The United Nations warned on Tuesday that 48 million people in West and Central Africa face acute food insecurity in the next months, a 10-year high caused by instability, weather shocks, COVID-19, and high prices.
Rising temperatures and erratic precipitation have presented increasing dangers to West and Central Africa. Due to the turmoil in Ukraine, one of the world’s poorest regions is battling food and fertilizer shortages.
The number of people without regular access to safe and nutritious food is expected to reach 48 million during the June-August lean season, according to a regional food security analysis presented by the United Nations World Food Programme (WFP), humanitarian agency OCHA, Food and Agriculture Organization (FAO), and children’s agency UNICEF.
A key cause is the plight of countries such as Mali and Burkina Faso in the semi-arid Sahel region south of the Sahara Desert, where an Islamist insurgency has killed thousands and displaced about 2.5 million people.
According to agencies, a record 45,000 people in the Sahel will face terrible hunger, a level just beyond famine.

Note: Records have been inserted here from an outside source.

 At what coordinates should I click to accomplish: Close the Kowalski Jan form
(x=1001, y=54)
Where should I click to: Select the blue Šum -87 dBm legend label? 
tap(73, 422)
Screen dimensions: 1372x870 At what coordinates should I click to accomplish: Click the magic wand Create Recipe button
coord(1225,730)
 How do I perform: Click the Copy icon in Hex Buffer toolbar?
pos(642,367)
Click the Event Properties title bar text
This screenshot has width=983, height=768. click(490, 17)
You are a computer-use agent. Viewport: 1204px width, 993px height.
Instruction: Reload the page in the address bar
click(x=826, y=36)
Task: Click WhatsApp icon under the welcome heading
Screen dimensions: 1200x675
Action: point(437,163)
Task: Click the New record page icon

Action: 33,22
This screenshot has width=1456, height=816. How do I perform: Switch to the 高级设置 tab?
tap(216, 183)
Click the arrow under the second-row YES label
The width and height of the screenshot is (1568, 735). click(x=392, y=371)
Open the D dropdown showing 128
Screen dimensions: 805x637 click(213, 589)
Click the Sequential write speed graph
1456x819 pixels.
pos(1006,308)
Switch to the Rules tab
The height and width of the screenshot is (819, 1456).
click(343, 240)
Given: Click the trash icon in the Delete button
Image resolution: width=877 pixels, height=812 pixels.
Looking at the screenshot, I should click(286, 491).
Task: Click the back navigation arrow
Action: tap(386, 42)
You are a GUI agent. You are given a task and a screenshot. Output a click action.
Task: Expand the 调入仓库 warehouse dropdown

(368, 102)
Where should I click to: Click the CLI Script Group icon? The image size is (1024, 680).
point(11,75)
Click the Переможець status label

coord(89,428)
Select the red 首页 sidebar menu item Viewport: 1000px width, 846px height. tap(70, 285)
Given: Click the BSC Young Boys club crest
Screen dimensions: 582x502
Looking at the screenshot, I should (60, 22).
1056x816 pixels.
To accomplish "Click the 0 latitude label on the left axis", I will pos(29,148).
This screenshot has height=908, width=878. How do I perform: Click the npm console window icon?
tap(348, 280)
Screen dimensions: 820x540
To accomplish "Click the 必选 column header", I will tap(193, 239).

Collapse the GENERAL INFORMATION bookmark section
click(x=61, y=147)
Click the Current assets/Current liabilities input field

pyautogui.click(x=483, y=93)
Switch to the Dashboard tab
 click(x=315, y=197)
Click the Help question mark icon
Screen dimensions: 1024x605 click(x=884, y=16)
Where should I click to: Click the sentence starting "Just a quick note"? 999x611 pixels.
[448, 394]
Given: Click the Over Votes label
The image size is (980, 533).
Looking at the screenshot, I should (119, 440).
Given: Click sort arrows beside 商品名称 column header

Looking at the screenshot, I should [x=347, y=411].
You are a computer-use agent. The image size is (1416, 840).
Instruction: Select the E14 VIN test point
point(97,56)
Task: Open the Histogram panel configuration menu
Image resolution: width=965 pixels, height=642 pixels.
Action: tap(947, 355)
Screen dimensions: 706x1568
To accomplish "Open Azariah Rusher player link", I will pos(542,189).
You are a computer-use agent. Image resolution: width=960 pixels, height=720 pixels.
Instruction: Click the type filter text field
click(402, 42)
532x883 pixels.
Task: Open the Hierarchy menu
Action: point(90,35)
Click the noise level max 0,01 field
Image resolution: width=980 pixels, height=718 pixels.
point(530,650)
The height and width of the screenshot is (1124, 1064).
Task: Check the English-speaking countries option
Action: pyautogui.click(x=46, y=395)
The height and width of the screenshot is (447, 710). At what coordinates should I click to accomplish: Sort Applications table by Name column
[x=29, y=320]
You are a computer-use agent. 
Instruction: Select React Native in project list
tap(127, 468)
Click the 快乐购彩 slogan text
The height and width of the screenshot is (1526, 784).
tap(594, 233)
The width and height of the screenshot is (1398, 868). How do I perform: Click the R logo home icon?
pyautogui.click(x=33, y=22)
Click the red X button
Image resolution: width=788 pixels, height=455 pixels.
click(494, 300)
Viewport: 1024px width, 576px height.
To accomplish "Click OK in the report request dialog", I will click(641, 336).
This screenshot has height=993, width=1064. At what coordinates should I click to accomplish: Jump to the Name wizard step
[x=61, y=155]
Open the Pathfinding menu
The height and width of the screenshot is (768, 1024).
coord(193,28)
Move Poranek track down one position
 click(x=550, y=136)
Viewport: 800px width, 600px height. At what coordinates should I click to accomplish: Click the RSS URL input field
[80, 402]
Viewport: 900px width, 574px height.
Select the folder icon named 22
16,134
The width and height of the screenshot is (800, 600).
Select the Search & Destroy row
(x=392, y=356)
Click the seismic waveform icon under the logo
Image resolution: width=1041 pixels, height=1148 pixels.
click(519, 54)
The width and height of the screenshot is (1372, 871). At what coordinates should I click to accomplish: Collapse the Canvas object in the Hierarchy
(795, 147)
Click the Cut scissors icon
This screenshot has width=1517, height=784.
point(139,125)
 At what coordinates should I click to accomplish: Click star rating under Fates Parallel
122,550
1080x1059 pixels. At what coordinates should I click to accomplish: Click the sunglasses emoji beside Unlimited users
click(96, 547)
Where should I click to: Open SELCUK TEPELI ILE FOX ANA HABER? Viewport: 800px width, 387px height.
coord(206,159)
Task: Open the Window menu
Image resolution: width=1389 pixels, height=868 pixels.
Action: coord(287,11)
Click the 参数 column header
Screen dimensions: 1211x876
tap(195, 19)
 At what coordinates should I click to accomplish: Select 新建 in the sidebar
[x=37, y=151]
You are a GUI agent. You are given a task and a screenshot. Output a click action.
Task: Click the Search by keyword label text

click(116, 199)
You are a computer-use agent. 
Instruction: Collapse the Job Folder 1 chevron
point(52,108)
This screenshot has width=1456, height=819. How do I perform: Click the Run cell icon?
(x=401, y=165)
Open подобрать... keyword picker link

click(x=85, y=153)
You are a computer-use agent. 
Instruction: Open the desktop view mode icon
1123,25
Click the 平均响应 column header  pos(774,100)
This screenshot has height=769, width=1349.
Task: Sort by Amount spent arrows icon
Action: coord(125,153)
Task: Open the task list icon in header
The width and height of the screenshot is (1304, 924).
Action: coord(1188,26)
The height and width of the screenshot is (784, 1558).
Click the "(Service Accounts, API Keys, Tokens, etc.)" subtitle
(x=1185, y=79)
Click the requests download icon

According to Alexandre Lecuziat, the World Food Programme’s senior Emergency Preparedness, and Response Advisor, fighting has shut off food delivery routes in parts of the Sahel and other conflict zones surrounding Lake Chad and in the Central African Republic.
At a press conference in Dakar, he continued, “We see areas that are completely blocked,” emphasizing that the high cost of using helicopters to reach these areas depletes funds that might be used to buy food.
He projected that the region will cost the World Food Programme $900 million this year.
As a consequence of expected food shortages, an estimated 16.5 million children under the age of five would suffer from acute malnutrition this year.
Even if certain parts of West Africa have increased rainfall and wheat yield in 2022, the region’s dependence on imports makes it vulnerable to high global inflation rates.
FAO West Africa Sub-regional Coordinator Robert Guei: “It is time for action to boost agricultural production in order to achieve food sovereignty in our region.”